Amazon failed to secure enough servers to handle the traffic surge on Prime Day, causing it to launch a scaled-down backup front page and temporarily kill off all international traffic, according to internal Amazon documents obtained by CNBC.
And that took place within 15 minutes of the start of Prime Day — one of Amazon's biggest sales days every year.
The e-commerce giant also had to add servers manually to meet the traffic demand, indicating its auto-scaling feature may have failed to work properly leading up to the crash, according to external experts who reviewed the documents. “Currently out of capacity for scaling,” one of the updates said about the status of Amazon’s servers, roughly an hour after Prime Day’s launch. “Looking at scavenging hardware.”
A breakdown in an internal system called Sable, which Amazon uses to provide computation and storage services to its retail and digital businesses, caused a series of glitches across other services that depend on it, including Prime, authentication and video playback, the documents show.
Other teams, including Alexa, Prime Now and Twitch, also reported problems, while some warehouses said they weren’t even able to scan products or pack orders for a period of time.

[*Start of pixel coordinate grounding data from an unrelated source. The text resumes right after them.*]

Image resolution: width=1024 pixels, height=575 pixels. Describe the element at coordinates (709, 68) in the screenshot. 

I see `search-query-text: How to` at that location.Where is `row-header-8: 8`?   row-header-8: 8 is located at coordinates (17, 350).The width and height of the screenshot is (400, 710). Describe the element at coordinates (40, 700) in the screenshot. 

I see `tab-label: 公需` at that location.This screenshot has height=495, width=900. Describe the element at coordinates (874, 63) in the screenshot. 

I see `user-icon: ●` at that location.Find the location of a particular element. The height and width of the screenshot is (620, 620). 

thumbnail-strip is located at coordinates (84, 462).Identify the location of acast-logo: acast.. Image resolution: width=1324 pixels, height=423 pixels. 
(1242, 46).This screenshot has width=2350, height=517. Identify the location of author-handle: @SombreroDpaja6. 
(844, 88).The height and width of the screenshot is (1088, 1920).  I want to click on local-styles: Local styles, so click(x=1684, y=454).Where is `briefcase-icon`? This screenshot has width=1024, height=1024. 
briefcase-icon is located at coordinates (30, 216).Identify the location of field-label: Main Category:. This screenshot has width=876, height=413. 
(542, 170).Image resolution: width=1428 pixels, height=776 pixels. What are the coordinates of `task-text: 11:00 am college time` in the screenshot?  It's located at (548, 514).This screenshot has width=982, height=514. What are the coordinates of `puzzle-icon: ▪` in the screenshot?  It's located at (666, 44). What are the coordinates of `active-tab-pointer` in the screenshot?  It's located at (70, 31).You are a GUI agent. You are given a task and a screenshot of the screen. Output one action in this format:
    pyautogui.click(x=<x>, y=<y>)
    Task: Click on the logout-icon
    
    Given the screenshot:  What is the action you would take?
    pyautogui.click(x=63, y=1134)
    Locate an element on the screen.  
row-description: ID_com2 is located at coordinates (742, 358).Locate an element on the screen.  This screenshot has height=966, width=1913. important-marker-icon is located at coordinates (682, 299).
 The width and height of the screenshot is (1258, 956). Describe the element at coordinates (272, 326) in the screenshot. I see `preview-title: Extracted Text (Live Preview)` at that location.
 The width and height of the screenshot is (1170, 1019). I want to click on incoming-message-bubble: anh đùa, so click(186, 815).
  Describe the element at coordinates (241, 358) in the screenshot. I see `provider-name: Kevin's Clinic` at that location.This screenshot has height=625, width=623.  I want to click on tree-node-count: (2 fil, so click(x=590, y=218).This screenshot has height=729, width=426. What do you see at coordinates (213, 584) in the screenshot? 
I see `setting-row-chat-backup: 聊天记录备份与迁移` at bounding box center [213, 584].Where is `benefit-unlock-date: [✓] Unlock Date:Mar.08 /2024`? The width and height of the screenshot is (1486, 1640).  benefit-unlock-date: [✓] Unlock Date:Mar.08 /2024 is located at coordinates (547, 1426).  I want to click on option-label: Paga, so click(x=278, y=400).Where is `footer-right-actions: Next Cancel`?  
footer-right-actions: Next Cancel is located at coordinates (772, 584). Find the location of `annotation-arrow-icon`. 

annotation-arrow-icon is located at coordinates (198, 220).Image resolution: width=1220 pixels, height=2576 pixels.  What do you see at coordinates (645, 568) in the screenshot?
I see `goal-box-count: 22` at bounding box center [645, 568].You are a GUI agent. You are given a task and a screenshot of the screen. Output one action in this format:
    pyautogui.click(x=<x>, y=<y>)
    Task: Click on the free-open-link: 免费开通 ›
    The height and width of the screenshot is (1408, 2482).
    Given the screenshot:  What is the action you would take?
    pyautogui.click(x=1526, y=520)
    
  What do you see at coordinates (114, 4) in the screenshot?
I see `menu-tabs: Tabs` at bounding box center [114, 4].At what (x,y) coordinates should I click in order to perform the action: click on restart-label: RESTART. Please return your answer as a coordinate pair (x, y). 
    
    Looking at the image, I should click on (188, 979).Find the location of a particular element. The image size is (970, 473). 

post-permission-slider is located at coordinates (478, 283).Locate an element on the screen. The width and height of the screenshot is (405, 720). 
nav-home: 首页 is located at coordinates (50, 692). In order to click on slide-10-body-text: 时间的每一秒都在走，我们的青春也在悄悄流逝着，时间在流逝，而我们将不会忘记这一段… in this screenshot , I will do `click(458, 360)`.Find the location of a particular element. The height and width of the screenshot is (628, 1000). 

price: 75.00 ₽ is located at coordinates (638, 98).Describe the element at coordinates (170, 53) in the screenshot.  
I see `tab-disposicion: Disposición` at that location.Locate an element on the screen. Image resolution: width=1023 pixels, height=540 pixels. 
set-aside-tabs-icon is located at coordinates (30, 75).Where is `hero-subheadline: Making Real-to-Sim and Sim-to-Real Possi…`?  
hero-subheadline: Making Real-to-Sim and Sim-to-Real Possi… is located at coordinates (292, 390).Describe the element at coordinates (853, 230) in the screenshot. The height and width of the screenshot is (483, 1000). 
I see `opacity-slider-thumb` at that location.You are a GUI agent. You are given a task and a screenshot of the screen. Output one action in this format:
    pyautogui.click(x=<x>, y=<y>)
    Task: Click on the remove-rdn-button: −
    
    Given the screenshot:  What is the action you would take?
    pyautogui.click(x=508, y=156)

The documents give a rare look into how Amazon responded to the higher-than-expected traffic surge on Prime Day, which caused glitchesacross the site for hours. It also illustrates the difficulty Amazon faced in dealing with the demand, despite its deep experience running a massive-scale website and one of the largest cloud computing platforms in the world.
“More people came in than Amazon could handle,” Matthew Caesar, a computer science professor at the University of Illinois and co-founder of cybersecurity firm Veriflow, said after CNBC shared the details of the documents. “And Amazon couldn’t use all the resources they had available because there was a bug or some other issue with their software."
Although the outage lasted for hours on Prime Day, the impact on overall sales was minimal. Amazon said it was the “biggest shopping event” in company history, with over 100 million products purchased by Prime members during the 36-hour event. Half a dozen sellers who spoke to CNBC also said they were happy with this year’s Prime Day sales, even after dealing with the downtime.
Amazon hasn’t said much publicly about the outage. It issued a single statement two hours after the site crash, succinctly saying “some customers are having difficulty shopping” and that it was working to “resolve the issue quickly.”
In an internal email seen by CNBC, Jeff Wilke, Amazon’s CEO of worldwide retail, noted that his team was “disappointed” about the site issues and said the company’s already working on ways to prevent this from happening again. Then he highlighted all the ways that Prime Day was a success.
“Tech teams are already working to improve our architecture, and I’m confident we’ll deliver an even better experience next year,” he wrote in the email.
Amazon declined to comment.